Y es que Ferlosio emplea métodos profundamente herméticos para hacer una tarea profundamente humana: fabrica una pequeña casa a cada idea que entrega al lector. Está más cerca de un carpintero que de un escritor como Javier Marías; ataca las palabras con la virtud de un trabajador que observa a detalle su material y busca las piezas adecuadas para el funcionamiento de la estructura.

Aún así, no se tiene a sí mismo por profesional de nada. Idea que está a medio camino entre lo incoherente y lo imaginario, pero que, bien ejecutada, deslinda al autor de cualquier responsabilidad con cualquier institución o artefacto que no sea el lenguaje. Esto le ofrece mayor libertad para escribir y publicar lo que le viene en gana. Campo de retamas  y Páginas escogidas no están pensados como libros, son cuadernos de escritura. Apuntes dispersos que resulta difícil estructurar a no ser por el método levreriano, que consiste en admitir que una novela –un libro– es todo aquello que quepa entre tapa y contratapa.

Los dos volúmenes están armados de forma similar. Campo de retamas está dividido en cuatro secciones. En la primera se recogen pecios (palabra con la cual Ferlosio define sus escritos dispersos y que refiere a los pedazos de una nave que ha naufragado) inéditos y dispersos en la prensa. La segunda consta de La hija de la guerra y la madre de la patria, su recopilación de ensayos publicada en 2002. La tercera sección reúne y repite Vendrán más años malos y nos harán más ciegos (1993). La cuarta está compuesta por unas cuantas cartas dirigidas al director de El País.

Páginas escogidas, editado dos años después, se encarga de recabar artículos, ensayos a marchas forzadas y apuntes unidos más que nada por el carácter del estilo con el que están escritos. La lógica de acomodo de los textos corresponde a la lógica del catálogo: se da una muestra de varias facetas del autor, los textos discurren más bien como pistas de una investigación a la que resulta difícil seguir, pero sobre la cual conviene tener algunos indicios.
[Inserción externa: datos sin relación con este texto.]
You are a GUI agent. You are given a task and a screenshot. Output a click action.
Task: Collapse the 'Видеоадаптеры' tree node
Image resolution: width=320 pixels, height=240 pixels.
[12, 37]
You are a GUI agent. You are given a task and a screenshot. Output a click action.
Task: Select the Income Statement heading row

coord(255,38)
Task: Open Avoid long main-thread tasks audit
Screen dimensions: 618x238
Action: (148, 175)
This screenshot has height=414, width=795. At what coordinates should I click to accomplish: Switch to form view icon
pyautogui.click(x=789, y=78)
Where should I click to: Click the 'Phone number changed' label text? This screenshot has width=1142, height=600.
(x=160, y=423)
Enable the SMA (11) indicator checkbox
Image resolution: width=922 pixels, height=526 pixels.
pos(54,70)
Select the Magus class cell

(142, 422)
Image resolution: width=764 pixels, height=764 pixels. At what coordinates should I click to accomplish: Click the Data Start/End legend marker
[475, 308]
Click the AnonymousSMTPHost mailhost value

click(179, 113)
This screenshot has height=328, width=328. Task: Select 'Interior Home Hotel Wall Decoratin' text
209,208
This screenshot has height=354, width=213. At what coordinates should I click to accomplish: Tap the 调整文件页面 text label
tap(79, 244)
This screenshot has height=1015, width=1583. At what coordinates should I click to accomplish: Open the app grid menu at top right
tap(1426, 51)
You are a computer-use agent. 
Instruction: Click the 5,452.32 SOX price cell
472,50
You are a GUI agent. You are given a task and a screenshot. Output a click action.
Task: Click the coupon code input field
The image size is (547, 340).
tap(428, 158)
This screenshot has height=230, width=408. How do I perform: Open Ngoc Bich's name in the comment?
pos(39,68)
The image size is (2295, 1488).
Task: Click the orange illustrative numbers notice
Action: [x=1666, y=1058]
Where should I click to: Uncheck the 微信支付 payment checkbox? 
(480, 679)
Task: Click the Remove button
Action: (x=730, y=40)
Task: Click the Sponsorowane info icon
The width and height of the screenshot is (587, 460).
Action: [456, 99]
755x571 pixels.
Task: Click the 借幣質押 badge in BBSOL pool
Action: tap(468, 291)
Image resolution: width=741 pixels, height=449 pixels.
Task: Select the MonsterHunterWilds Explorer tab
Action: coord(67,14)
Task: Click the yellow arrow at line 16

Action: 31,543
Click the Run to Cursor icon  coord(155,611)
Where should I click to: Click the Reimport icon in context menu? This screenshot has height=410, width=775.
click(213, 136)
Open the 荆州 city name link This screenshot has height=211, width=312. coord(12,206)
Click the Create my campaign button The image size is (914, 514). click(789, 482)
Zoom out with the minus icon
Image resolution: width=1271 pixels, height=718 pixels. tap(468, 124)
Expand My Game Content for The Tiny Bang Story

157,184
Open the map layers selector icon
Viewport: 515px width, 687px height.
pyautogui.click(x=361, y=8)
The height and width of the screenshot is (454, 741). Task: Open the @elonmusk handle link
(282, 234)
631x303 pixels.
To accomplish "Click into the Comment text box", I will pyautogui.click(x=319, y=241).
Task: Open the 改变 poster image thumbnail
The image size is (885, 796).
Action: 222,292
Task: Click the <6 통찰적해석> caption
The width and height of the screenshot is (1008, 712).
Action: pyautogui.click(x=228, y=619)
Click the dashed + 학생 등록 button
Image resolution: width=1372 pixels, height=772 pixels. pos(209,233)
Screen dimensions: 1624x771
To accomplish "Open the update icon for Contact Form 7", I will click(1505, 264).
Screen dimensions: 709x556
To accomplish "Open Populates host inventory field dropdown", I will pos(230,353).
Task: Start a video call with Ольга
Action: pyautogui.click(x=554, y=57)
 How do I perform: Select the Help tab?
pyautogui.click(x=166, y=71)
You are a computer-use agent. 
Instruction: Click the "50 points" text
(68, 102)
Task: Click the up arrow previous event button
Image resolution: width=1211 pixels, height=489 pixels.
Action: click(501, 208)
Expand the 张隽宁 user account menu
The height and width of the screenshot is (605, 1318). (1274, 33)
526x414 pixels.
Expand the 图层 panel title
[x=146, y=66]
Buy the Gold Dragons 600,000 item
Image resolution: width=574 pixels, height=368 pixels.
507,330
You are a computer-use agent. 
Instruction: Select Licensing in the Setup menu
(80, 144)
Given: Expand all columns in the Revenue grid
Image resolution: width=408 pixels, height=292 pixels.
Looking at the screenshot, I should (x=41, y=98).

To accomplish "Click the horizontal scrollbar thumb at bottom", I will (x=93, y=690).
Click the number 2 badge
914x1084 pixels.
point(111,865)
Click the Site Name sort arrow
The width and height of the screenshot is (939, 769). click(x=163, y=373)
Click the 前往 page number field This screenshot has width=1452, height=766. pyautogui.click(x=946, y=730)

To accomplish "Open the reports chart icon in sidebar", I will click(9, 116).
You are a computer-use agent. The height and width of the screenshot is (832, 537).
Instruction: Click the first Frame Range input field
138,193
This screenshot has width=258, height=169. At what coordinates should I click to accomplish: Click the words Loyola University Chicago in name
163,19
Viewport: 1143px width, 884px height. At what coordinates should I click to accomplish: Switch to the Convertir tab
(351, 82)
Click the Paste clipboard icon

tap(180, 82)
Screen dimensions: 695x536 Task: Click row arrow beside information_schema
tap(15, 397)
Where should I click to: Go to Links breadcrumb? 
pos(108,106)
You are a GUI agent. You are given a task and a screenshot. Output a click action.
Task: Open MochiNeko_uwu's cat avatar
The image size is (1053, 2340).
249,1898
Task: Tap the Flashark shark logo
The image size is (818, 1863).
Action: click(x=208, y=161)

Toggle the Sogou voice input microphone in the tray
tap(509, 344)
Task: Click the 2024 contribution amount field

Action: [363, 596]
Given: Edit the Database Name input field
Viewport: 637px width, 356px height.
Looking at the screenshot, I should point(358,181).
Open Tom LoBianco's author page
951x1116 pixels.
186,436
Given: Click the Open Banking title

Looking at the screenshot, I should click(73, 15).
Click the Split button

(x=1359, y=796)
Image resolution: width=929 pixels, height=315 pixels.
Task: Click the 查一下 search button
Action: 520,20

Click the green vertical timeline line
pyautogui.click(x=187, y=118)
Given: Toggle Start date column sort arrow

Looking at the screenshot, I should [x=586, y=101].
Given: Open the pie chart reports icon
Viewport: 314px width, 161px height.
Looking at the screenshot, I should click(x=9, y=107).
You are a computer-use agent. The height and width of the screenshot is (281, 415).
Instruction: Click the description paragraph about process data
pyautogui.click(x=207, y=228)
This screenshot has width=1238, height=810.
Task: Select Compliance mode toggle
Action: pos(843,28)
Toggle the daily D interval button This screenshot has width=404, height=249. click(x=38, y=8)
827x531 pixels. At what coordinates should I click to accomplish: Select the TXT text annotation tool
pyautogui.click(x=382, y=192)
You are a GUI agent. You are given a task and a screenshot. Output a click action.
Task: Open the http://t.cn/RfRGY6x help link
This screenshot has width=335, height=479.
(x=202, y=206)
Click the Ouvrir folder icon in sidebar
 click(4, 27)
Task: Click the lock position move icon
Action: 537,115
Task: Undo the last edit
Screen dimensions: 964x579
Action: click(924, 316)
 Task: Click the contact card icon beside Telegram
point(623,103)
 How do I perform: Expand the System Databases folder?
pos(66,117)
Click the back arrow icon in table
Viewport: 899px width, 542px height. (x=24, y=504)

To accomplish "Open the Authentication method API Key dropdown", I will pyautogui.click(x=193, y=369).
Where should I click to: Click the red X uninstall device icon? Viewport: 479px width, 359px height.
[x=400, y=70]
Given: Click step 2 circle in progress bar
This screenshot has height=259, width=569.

Si bien la lectura de Ferlosio está atravesada por un dejo de impenetrabilidad y, como señala Ignacio Echeverría en el prólogo a Páginas escogidas, “la propensión a confundir la complejidad con la oscuridad”, estas reediciones pretenden, justamente, romper con el paradigma de lo hermético y lo laberíntico para dar paso a una lectura que supone, hoy, un acto extraño pero necesario: el atroz espectáculo de la paciencia.